### Input records ###
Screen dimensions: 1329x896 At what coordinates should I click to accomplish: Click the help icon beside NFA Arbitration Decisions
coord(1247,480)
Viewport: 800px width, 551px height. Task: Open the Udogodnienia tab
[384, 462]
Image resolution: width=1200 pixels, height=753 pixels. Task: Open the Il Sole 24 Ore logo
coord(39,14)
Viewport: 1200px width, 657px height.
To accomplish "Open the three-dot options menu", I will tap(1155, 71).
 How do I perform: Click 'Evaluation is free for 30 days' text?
###
**Your objective**
Can you copy out all of the records above word for word, keeping every line?

**Solution to this task**
Screen dimensions: 1329x896 At what coordinates should I click to accomplish: Click the help icon beside NFA Arbitration Decisions
coord(1247,480)
Viewport: 800px width, 551px height. Task: Open the Udogodnienia tab
[384, 462]
Image resolution: width=1200 pixels, height=753 pixels. Task: Open the Il Sole 24 Ore logo
coord(39,14)
Viewport: 1200px width, 657px height.
To accomplish "Open the three-dot options menu", I will tap(1155, 71).
 How do I perform: Click 'Evaluation is free for 30 days' text?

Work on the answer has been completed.